The layout of components within the instrument can also have a bearing on usability. We were once involved in a project wherein a heavy component was housed inside the instrument’s lid. Users needed to access the interior of the instrument by lifting that lid a number of times each day. By moving the heavy component to a different location within the instrument, we made the user’s job much easier.
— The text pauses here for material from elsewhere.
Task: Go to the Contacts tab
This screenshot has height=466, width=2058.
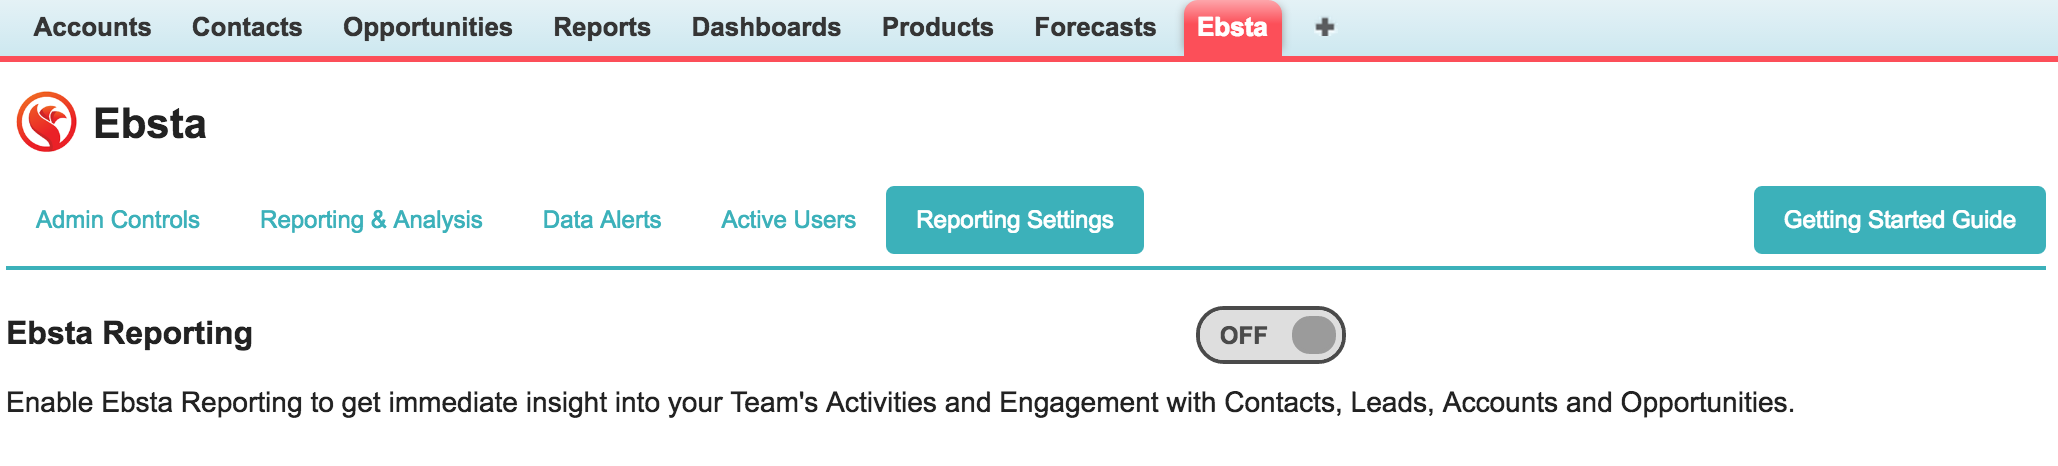Action: point(247,27)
Where components are placed constrains the options that are available in establishing an instrument’s aesthetic as well. Different component layouts will yield different options for developing the overall form of the instrument. Keeping component placement fluid as concepts are developed will allow the designers to experiment with different scenarios around which to build the instrument’s form, making it more likely that an appropriate product aesthetic can be achieved.
Service and Maintenance
Good engineering design will make an instrument as durable as possible. Engineering combined with good industrial design will make the instrument quick to repair, should there happen to be a failure. Throughput is the key to profitability for many labs. They cannot afford machine down-time. Careful consideration of service and maintenance factors when the instrument is being designed will keep any potential in-use down-time to a minimum. Are access panels easy to get to? Have system subassemblies been modularized so they can be replaced quickly? Is it easy to replenish any consumables? These and similar things should all be thought through from the perspective of service and maintenance personnel.
Brand is about trust. People who have a positive experience with a company’s products come to place trust in all of the products the company offers. Developing a strong brand makes it easier to attract sales for product line extensions and for newly-developed products coming on the market. Designing a line of instruments to reflect a common brand image is a strategy that will help promote brand loyalty and encourage recurring sales.
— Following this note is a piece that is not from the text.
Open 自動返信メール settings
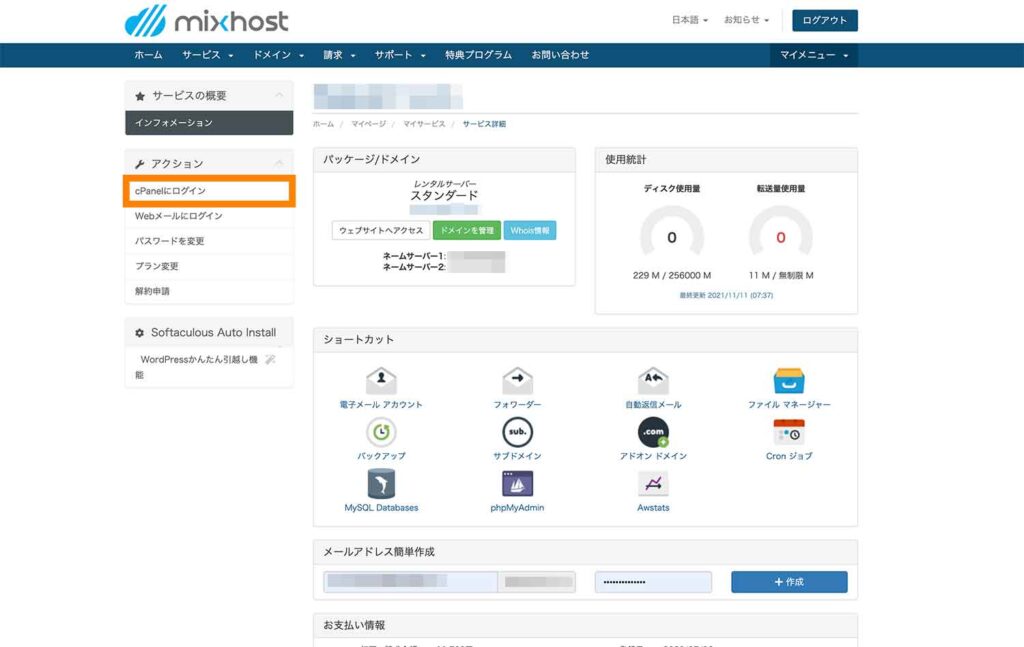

There exists an opportunity for companies to differentiate their medical device design and laboratory instrumentation products by employing carefully thought-out design. Design is important not simply because it influences the emotional response that is core to decision making. Design can also enhance usability, make service and maintenance easier, and provide the visual elements that communicate a trusted brand.
- In fulfilling these two main goals, industrial designers must understand and take into consideration many elements, including: how components will be manufactured, what the material options are vis a vis their performance and aesthetic qualities, how best to arrange components into an efficient architecture, and how the product will be serviced and maintained.
- (Lindgaard, Fernades, Dudek and Brown, “Attention web designers: You have 50 milliseconds to make a good first impression!”, Behavior and Information Technology, Vol. 25, No. 2, March-April 2006)
- (Fitzsimons, Grainne M., Tanya L Chartrand, and Gavan J Fitzsimons, “Automatic Effects of Brand Exposure on Motivated Behavior: How Apple Makes You “Think Different””, Journal Of Consumer Research, Inc., Vol. 35, June 2008.)